The British daily commented that Russia has aggressively renewed its espionage war with the West, and Moscow’s release of a phone conversation in which senior German air force officers discussed sending cruise missiles to Ukraine is just another chilling example.

“The cat and mouse game is back,” the Financial Times quoted a Western intelligence official as saying. A colleague of his warns that “Russian (espionage) activities … are as much, if not more, than during the Cold War.” “Russian intelligence is a huge machine and it’s doing what it always does again,” added a third Western intelligence official.

AFP notes that the Russian secret services have made themselves the talk of the town in recent weeks with undeniable success.

At the end of last month, the President of Ukraine, Volodymyr Zelensky, admitted that Russia had obtained in advance the plans for the Ukrainian counter-offensive in the summer, the failure of which was a severe blow to Kiev.

“Another trophy” for Russian intelligence was the audio recording of the conversation between German officers, which was released on March 1 by the editor-in-chief of Russian state television RT (RT) Margarita Simonyan. The case embarrassed Germany’s allies and caused a state scandal in Berlin.

After the collapse of the Soviet Union, intelligence has not ceased to be a priority for the Kremlin, according to AFP. It has received even greater attention and resources since the rise to power of President Vladimir Putin, himself a former KGB agent who served in communist East Germany in the 1980s.

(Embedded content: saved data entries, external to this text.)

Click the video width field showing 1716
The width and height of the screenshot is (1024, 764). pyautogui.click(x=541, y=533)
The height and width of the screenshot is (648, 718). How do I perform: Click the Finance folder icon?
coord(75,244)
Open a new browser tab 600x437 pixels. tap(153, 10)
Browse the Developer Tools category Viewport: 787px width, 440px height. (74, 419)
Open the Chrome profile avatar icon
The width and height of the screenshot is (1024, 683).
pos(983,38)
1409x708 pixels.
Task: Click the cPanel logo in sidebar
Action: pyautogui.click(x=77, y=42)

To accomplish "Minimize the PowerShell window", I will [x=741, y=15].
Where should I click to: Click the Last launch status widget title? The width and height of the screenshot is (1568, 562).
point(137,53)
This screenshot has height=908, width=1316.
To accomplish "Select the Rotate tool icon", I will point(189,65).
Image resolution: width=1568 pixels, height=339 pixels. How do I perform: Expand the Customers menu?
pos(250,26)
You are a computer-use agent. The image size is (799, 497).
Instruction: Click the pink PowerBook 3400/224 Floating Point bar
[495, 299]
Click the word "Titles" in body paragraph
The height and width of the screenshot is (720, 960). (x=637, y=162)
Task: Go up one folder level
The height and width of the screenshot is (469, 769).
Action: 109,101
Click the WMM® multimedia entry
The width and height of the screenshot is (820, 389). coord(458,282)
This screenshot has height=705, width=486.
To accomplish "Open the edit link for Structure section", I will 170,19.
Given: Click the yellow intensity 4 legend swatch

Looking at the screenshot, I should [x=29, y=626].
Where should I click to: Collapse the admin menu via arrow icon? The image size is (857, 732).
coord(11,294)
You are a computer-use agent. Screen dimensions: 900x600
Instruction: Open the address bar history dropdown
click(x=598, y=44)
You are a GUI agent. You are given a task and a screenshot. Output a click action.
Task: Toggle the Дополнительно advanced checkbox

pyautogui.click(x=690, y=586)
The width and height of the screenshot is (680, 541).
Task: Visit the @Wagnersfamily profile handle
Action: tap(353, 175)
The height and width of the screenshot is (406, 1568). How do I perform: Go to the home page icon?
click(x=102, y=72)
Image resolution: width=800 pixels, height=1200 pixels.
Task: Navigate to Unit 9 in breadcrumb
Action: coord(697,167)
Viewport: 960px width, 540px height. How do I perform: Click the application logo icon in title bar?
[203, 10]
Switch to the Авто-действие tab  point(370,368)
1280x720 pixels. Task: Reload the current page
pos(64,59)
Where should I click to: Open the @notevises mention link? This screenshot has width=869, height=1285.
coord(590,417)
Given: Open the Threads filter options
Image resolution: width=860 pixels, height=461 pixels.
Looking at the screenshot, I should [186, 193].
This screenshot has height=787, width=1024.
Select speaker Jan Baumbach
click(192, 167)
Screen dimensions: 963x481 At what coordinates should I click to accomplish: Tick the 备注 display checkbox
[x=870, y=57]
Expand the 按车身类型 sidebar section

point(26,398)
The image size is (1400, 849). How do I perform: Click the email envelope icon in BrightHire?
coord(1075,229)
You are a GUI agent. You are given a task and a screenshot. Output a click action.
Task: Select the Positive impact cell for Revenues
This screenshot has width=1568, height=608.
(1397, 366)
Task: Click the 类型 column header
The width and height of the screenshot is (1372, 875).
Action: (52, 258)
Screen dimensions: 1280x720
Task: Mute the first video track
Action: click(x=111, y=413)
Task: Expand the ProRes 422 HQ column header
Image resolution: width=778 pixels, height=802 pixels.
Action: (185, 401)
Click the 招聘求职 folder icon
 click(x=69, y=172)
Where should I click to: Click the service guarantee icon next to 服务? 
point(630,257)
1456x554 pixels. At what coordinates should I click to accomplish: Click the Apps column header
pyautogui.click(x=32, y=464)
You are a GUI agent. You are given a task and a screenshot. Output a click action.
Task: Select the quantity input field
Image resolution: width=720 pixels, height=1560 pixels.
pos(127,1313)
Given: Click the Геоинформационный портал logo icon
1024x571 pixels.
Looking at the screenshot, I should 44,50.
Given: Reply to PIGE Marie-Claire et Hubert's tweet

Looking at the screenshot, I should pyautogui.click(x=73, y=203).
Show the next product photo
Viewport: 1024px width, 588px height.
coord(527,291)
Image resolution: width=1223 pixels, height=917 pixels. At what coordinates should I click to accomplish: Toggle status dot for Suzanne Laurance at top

Weakened by the mass expulsion of their agents in Europe, the Russian authorities “already rely on foreign citizens”, explains Andrey Soldatov. “We see Serbs, we see Bulgarians and citizens of several other countries, for example Austrians, participating in Russian operations,” he added.

The former director of French military intelligence, reserve general Christophe Gomard, commented that Russian intelligence services were “constantly adapting. And, without any doubt, they took advantage of Ukrainian refugees and Russian exiles, among whom there are agents.”

According to research by the Royal Joint Services Institute, the GRU reformed its system of conducting operations and employed, in some cases through shell companies, people with various profiles, often with no connection to official institutions and who were therefore difficult to detect by counterintelligence. The British think tank is leading by example with students from Balkan countries, Africa and even Latin America.

Beyond the usual goal of gathering classified information, experts say, these agents are tasked with other tasks: destabilizing European societies, weakening support for Ukraine and sowing divisions among allies. The leaked German military tape is a prime example of this strategy.

Russian services “are very good because Westerners have been completely naive since 1991 (when the Soviet Union collapsed), they don’t understand the Russian threat, they don’t have Russian-speaking experts and staff,” warns one of the study’s authors, Oleksandr Danilyuk.

General Gomar added that “today the real problem of the Westerners is that they are not very aware of the risks and show too much confidence and laziness, which led to the interception (of the conversation) of the Germans”. Officers simply did not conduct their discussion over encrypted communication channels simply because they were more complicated to use, he believes.

For Soldatov, however, the main factor is psychological: “The Russian army is in a state of war, while the Europeans technically live in peace. And to change military culture in peacetime is really very difficult.”

In recent years, Russian intelligence, which inherited the legendary status of the Soviet-era KGB, has taken a number of blows, including allowing Western services to pre-empt plans for a full-scale invasion of Ukraine and apparently underestimating its armed forces. Subsequently, however, it seems to have begun to adjust to the new international environment reminiscent of the Cold War period, as well as Russia as a whole. So, despite the superiority of Western powers in a number of respects and the strengthening of cooperation between their services, Russian intelligence remains a secretive and dangerous adversary, which, as the Financial Times reports, is capable of “spectacular operations”.